■ Input for this task:
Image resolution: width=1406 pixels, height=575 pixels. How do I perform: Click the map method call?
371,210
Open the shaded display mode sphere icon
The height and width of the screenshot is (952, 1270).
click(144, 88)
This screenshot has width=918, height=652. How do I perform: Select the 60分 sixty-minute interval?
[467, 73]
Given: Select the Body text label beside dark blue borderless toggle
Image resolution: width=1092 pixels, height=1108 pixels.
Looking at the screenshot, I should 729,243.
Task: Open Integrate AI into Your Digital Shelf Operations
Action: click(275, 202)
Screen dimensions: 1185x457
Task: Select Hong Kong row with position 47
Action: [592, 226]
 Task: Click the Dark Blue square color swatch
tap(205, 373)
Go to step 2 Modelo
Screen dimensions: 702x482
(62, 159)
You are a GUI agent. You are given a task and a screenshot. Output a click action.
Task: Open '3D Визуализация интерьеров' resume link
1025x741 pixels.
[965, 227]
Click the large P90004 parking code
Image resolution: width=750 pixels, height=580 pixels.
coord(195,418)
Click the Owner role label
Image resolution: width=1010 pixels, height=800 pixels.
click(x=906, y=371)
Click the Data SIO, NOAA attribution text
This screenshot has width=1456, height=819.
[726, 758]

■ What is needed: Count how many of the lines above contain the word "Image", matching its case exactly, and reply with only that number.

■ Result for this task: 4